Reader Eric Lawrence tried to make that point to me last week, but I thought he was talking about Microsoft’s Front Page Extensions implementation, which I wanted no part of.

Anyway, there are still some issues with the #include syntax that I haven’t cleared up, but it looks like I’ll be able to use the SSI directives to create my indexed web diary.  Stay tuned.

A simple lesson in debugging

Today’s lesson, class, is on the art of finding and fixing bugs.  It’ll be a very short lesson—just one point for me to make and for you to ponder.  When you’re trying to find a bug, make as few changes as possible to the code.  Doing otherwise risks introducing new bugs or, worse, masking rather than fixing the problem.  And debugging is not the time when you optimize that routine you’ve been thinking about, or rewrite some code that you think is ugly.  Working is more important than fast, and until you get it working you can’t know where the real bottlenecks are, so any optimization you make is at best wishful thinking.

It’s such a simple lesson, and painfully obvious to anybody who takes a few minutes to think it over.  Why do so many programmers ignore it?

Customers don’t know what they want

In The Iceberg Secret, Revealed, Joel Spolsky tackles a number of issues that make developers’ lives difficult.  The most important is:

If there’s one thing every junior consultant needs to have injected into their head with a heavy duty 2500 RPM DeWalt Drill, it’s this: Customers Don’t Know What They Want. Stop Expecting Customers to Know What They Want. It’s just never going to happen. Get over it.

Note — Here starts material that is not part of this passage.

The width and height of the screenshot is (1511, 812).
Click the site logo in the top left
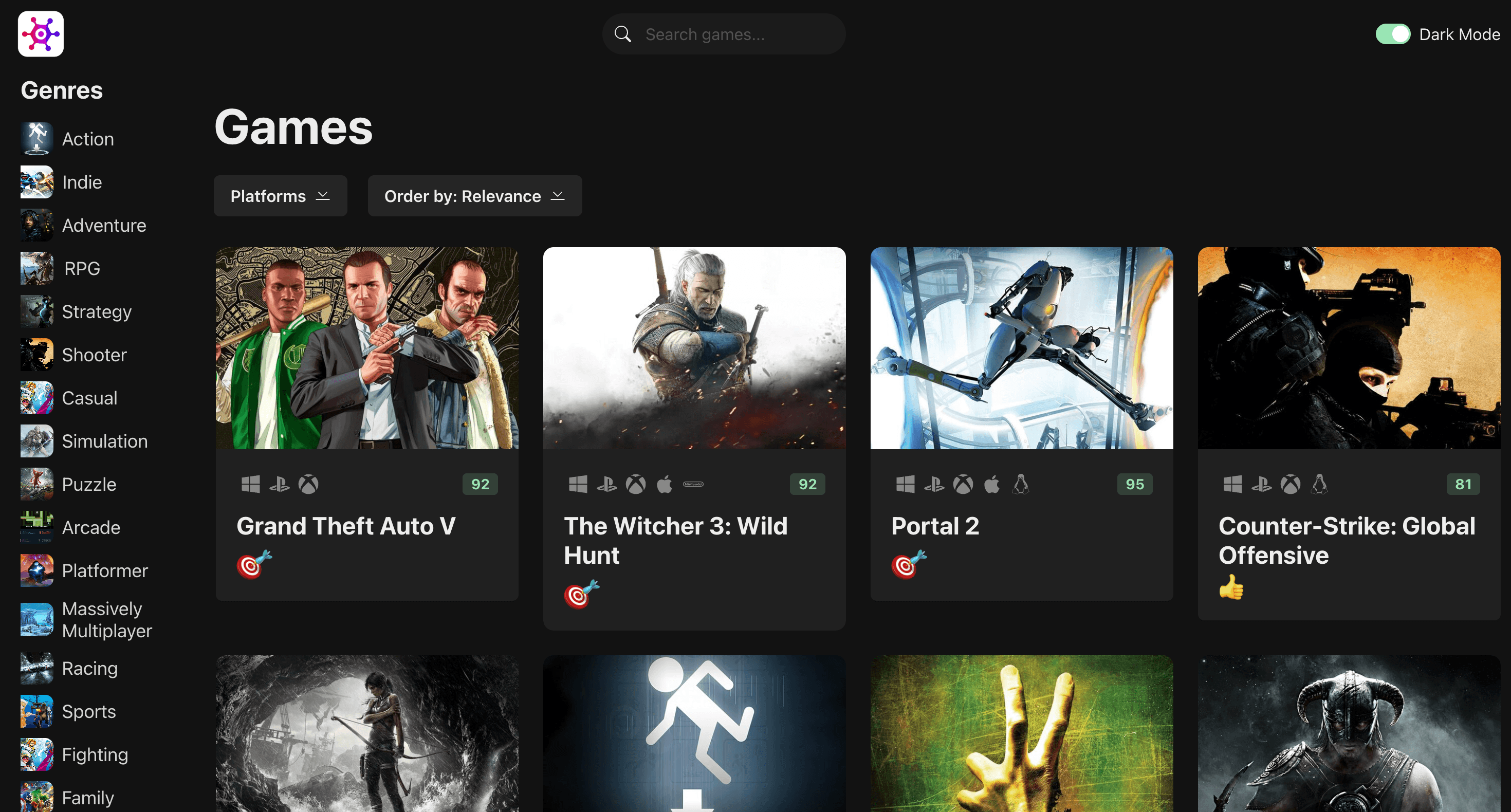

The emphasis is his.  I agree with that, but then he gets it wrong.

He goes on to say that, since the customer doesn’t know he wants, it’s up to you as a developer to obtain the domain knowledge and build what you think the the customer wants.  That, in my experience, is a recipe for disaster.  I usually agree with most of what Joel has to say about development, but he’s dead wrong on this point.  In 20 years of writing software for hire, I have never been successful using that method.  The worst projects I’ve been on are not those in which the client hovers over me every minute, but rather those on which the client is studiously disinterested until delivery time, and then completely surprised when the software doesn’t work as expected.

If you’re building software, be it for a product, on contract, or part of an in-house system, you must get regular input from your prospective users.  If it’s important enough for them to hire a programmer, then it should be important enough for them to take the time to explain the business process to the programmer and help design a usable system.  Certainly the programmer has to learn something about the business, but he shouldn’t have to become a domain expert for every project he’s assigned.  It takes years to become competent in some fields.  Do you really expect a programmer—even a really bright programmer—to become an expert and create a program to solve the domain-specific problem in a reasonable amount of time?  Have fun, guy.  Me?  I’d suggest you walk away from a contract if you think the client won’t have the time to spend with you.

Unattributed Verse

 From the “wish I could credit it” department comes this verse that’s been dinging around in my head for over 20 years:

I bargained with Life for a penny
and Life would pay no more
However I begged at evening
When I counted my scanty store.

For Life is a just employer
He gives you what you ask.
But once you have set the wages,
Why, you must bear the task.

I worked for a menial’s hire
Only to learn, dismayed
That any wage I had asked of Life
Life would have willingly paid.

If anybody knows who wrote that, or even where I might be able to search for who wrote it, please let me know.